<<<<
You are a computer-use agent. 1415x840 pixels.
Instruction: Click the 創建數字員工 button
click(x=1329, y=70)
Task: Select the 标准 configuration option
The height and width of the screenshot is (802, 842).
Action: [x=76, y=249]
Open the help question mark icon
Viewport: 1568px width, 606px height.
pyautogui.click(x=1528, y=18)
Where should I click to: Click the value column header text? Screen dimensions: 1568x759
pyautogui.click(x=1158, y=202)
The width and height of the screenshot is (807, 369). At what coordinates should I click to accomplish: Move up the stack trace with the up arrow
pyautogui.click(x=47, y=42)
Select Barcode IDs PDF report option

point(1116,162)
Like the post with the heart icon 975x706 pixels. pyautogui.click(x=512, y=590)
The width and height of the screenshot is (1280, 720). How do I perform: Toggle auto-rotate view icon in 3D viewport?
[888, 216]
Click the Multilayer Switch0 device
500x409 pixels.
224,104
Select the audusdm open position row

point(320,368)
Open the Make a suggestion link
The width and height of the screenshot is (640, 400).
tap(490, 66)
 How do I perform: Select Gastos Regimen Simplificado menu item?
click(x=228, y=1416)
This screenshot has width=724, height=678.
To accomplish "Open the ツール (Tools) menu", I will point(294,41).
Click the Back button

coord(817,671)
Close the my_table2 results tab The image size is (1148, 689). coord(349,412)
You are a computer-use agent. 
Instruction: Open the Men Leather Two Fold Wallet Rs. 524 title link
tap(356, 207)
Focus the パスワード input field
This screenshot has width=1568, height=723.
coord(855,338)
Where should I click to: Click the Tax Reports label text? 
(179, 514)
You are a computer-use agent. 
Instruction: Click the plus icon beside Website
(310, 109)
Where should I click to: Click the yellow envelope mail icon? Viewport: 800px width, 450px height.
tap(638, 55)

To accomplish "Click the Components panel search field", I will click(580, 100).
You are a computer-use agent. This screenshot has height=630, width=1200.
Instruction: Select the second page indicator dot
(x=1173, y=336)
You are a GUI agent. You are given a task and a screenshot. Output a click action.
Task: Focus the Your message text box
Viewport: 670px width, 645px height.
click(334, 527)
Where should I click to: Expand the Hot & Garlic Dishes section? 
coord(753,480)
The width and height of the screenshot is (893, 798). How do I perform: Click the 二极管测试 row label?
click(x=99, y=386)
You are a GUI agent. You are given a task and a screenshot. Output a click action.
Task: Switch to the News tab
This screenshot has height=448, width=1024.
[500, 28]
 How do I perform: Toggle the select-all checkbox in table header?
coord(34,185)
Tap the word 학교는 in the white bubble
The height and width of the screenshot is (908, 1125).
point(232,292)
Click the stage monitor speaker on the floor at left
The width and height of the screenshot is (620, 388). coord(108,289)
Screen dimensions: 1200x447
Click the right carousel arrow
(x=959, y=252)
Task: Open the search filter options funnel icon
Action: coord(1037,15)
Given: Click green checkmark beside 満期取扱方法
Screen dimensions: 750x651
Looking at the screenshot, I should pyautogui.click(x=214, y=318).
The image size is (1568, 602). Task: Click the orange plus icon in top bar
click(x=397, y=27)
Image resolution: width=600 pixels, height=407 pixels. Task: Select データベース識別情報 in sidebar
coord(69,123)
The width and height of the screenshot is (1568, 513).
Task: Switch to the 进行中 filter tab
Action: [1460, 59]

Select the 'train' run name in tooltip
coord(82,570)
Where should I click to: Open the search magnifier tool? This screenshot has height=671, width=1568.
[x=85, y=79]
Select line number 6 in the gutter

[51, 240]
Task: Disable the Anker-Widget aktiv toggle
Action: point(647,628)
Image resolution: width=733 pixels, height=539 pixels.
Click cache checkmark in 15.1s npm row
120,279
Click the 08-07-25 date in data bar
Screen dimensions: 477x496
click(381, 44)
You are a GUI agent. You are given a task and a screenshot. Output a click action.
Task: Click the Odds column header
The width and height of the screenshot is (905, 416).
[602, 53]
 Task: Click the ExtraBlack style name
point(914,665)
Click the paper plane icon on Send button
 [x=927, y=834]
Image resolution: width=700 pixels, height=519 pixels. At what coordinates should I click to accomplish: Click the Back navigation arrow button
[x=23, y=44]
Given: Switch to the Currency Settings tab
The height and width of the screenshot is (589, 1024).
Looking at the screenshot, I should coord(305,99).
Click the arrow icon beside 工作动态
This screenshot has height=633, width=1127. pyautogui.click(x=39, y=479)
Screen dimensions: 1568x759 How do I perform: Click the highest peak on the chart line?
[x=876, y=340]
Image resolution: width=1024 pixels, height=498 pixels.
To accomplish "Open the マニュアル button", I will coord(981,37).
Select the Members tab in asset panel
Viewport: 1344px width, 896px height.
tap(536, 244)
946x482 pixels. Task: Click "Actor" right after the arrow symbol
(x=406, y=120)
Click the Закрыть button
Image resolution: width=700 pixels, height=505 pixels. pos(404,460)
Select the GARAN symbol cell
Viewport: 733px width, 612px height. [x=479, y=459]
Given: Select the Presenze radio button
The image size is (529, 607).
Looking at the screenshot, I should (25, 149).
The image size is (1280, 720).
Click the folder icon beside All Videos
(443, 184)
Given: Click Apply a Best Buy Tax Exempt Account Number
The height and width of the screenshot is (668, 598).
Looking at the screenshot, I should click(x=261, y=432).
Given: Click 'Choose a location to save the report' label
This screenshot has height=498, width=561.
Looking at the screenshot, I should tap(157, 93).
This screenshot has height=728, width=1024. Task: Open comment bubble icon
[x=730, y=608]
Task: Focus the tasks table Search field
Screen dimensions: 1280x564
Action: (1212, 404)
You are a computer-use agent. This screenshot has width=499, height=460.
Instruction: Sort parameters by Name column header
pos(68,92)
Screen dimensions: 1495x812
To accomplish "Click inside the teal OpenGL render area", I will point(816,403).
>>>>
■ TASK DIRECTIONS ■
Where a line in the listing above includes the string "computer", copy that line.

■ REPLY ■
You are a computer-use agent. 1415x840 pixels.
You are a computer-use agent. 
You are a computer-use agent. 
You are a computer-use agent. This screenshot has height=630, width=1200.
You are a computer-use agent. This screenshot has width=499, height=460.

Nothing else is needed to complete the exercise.